## REQUIRED WORK
Begin at the line that contains "The height and" and reproduce it along with every line after it to the end of the listing; skip any pictures.

## INFORMATION
※ ※ ※

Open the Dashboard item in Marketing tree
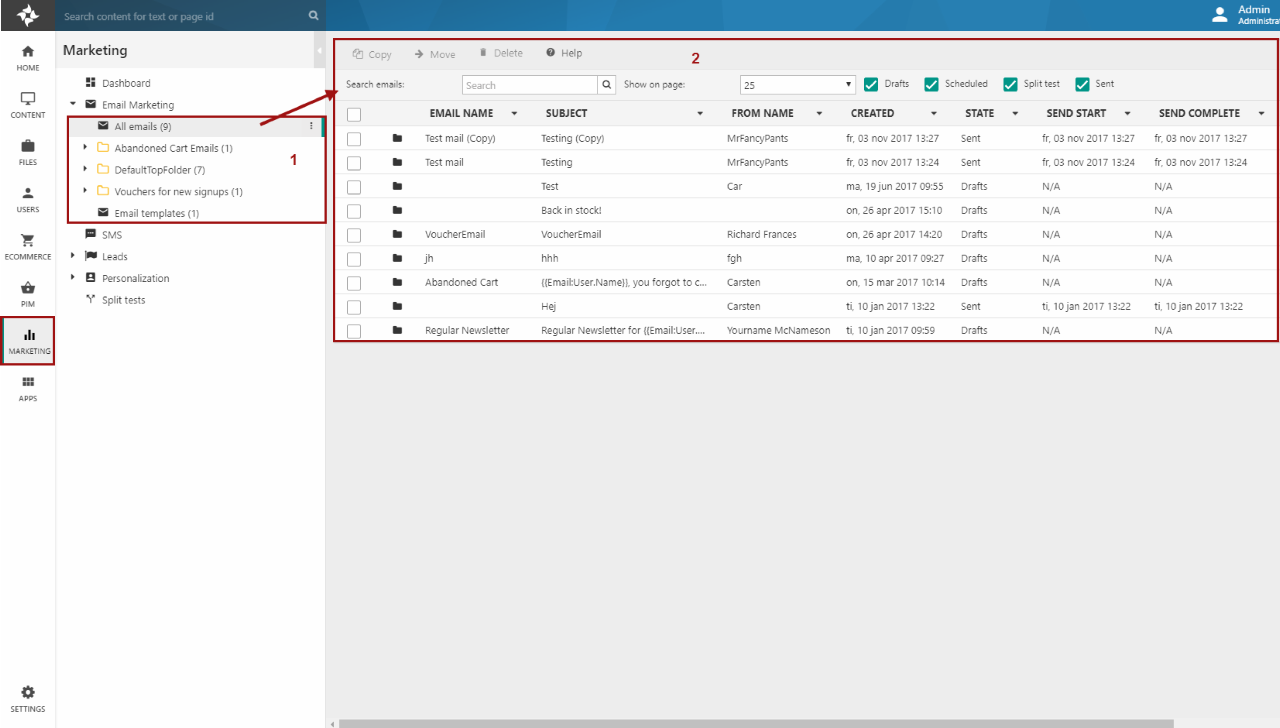 [x=125, y=83]
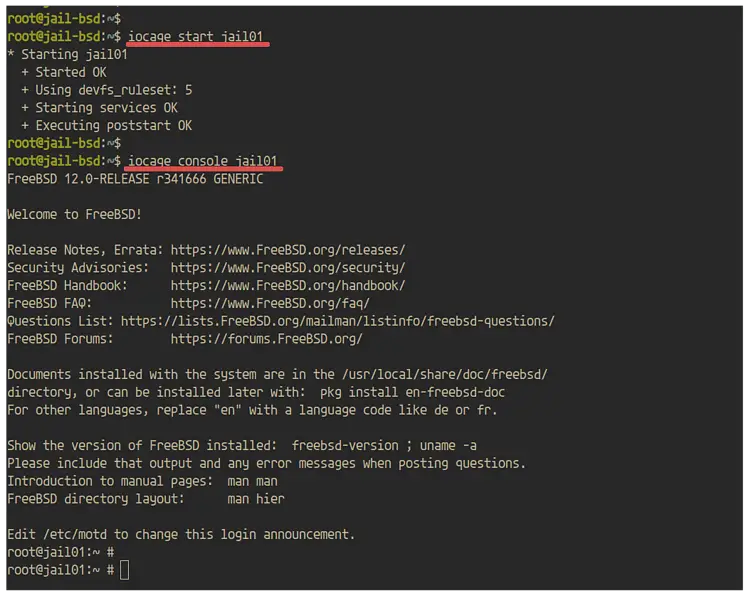Click the 'man man' command text
This screenshot has height=598, width=750.
(x=253, y=481)
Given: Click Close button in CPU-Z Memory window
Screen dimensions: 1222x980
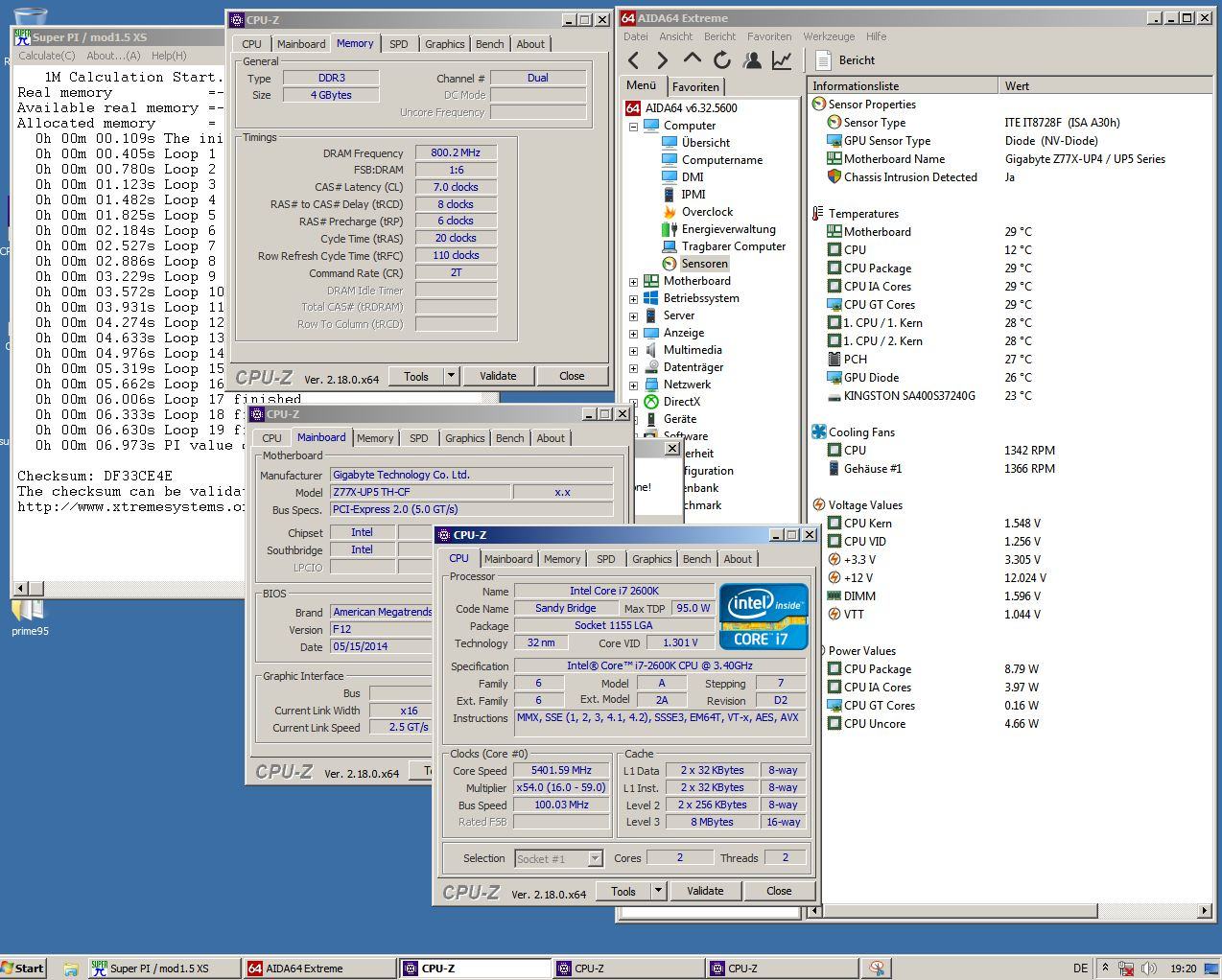Looking at the screenshot, I should [572, 376].
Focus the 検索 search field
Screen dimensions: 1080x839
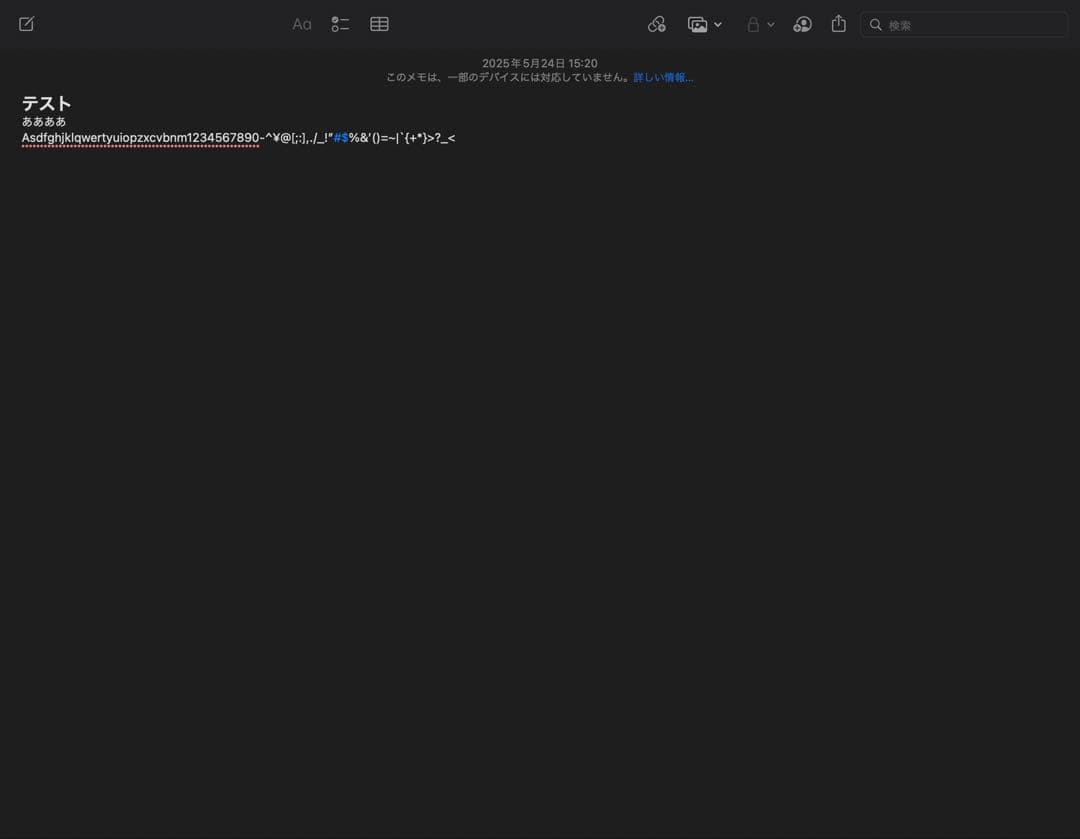(970, 25)
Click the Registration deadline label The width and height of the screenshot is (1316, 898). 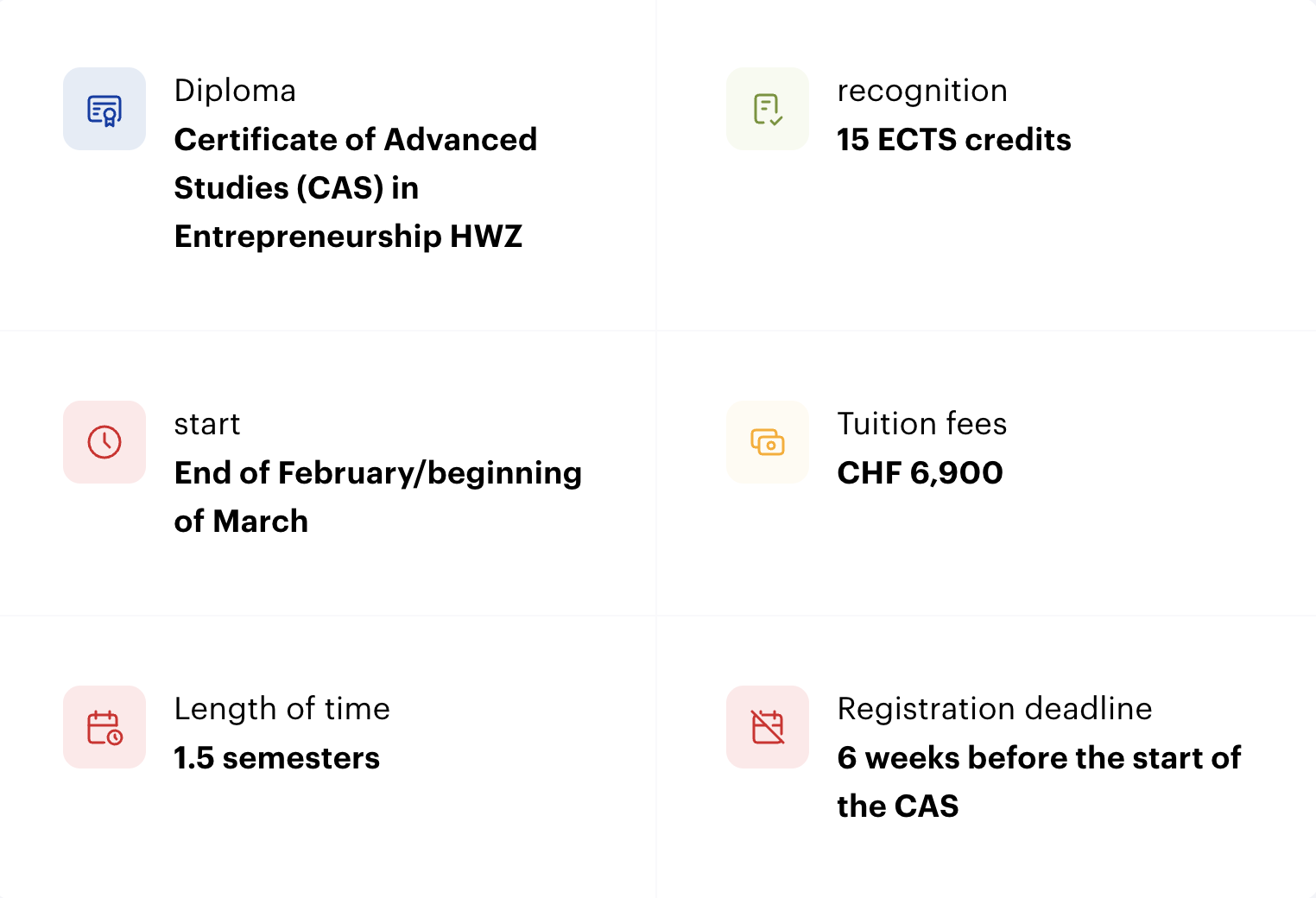(x=995, y=709)
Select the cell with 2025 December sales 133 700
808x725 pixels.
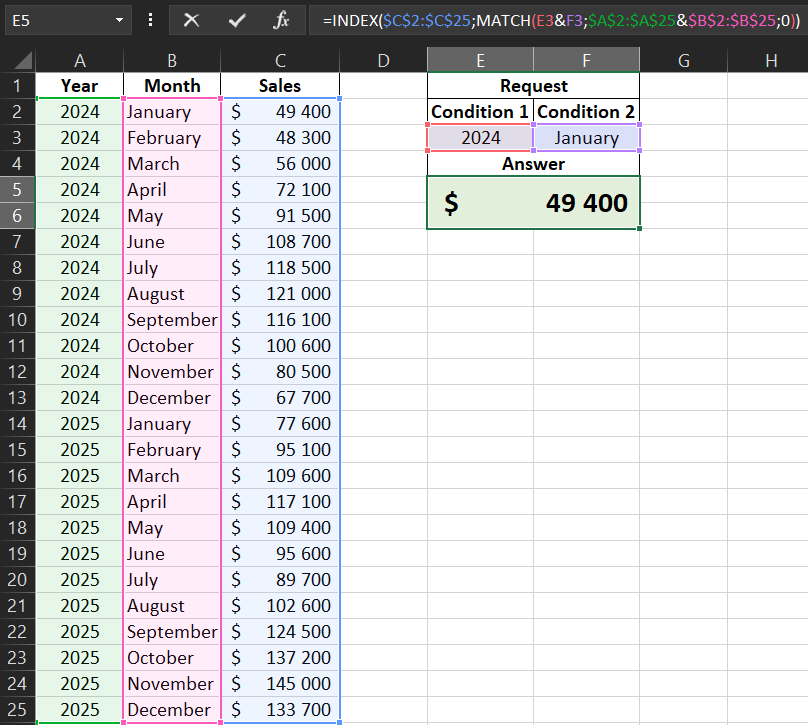point(280,710)
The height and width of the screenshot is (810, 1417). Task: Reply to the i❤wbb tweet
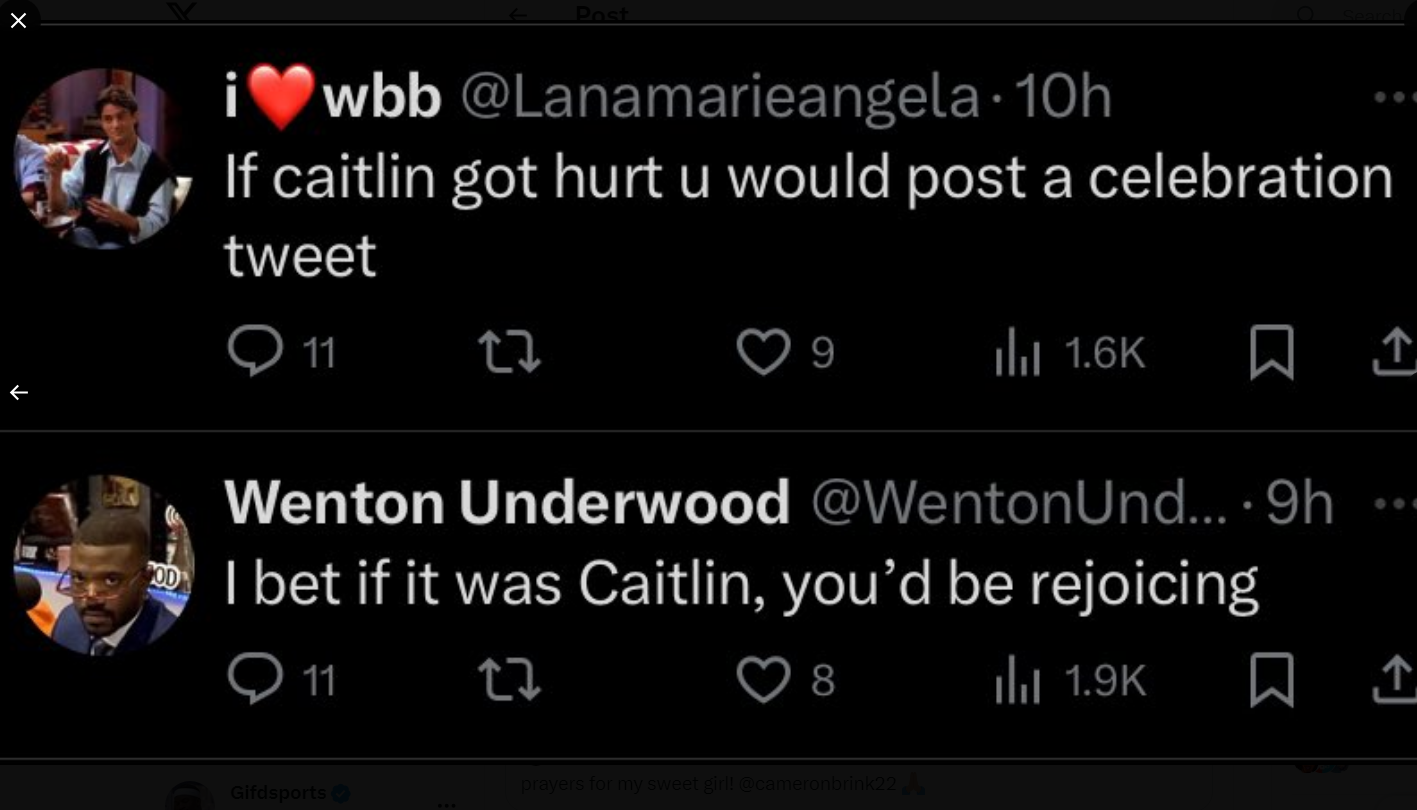pos(255,351)
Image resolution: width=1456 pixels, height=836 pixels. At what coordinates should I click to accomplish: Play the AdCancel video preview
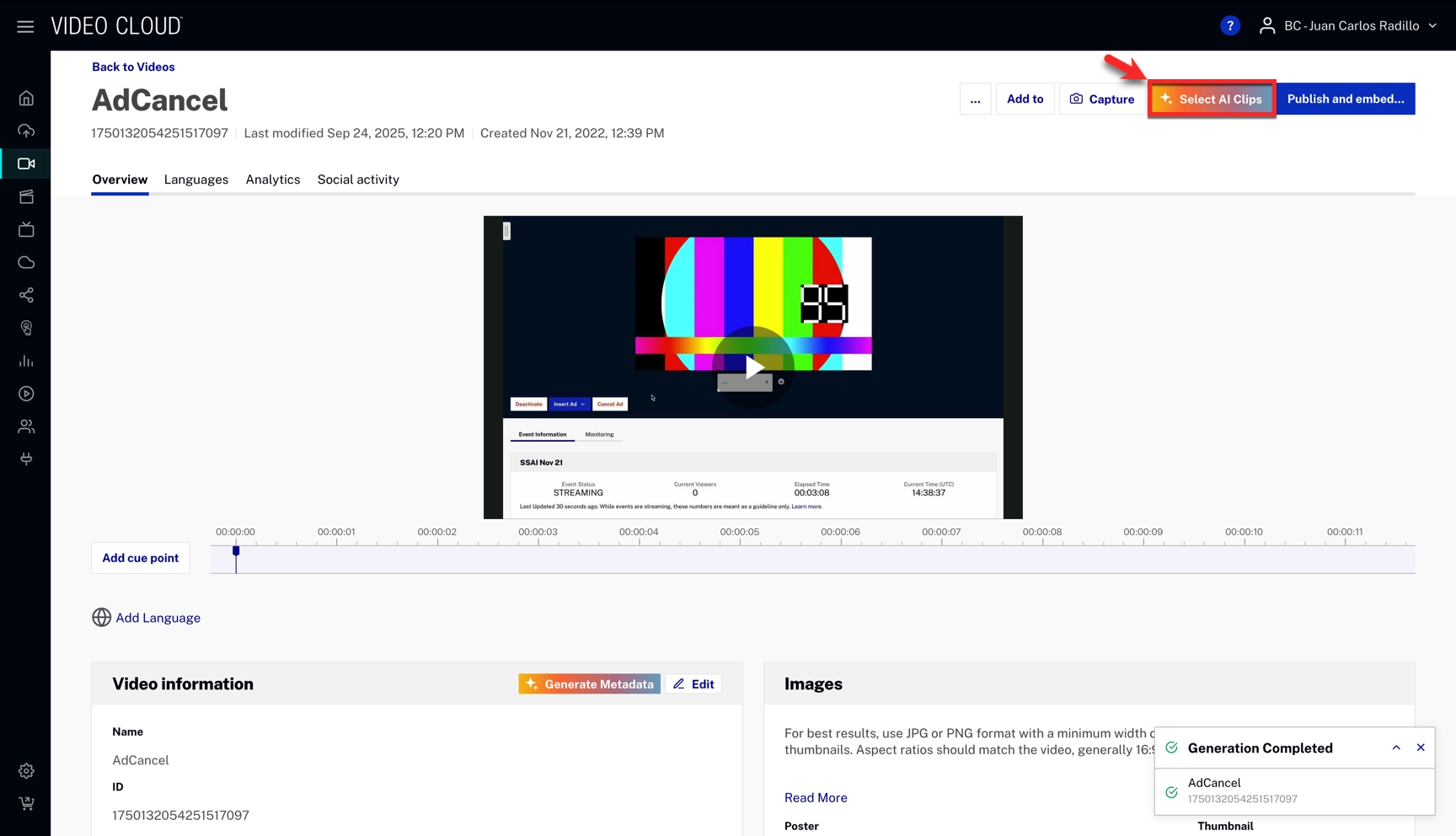click(753, 367)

※ ※ ※

## TASK RESPONSE
The height and width of the screenshot is (810, 1417). Task: Reply to the i❤wbb tweet
pos(255,351)
Image resolution: width=1456 pixels, height=836 pixels. At what coordinates should I click to accomplish: Play the AdCancel video preview
click(753, 367)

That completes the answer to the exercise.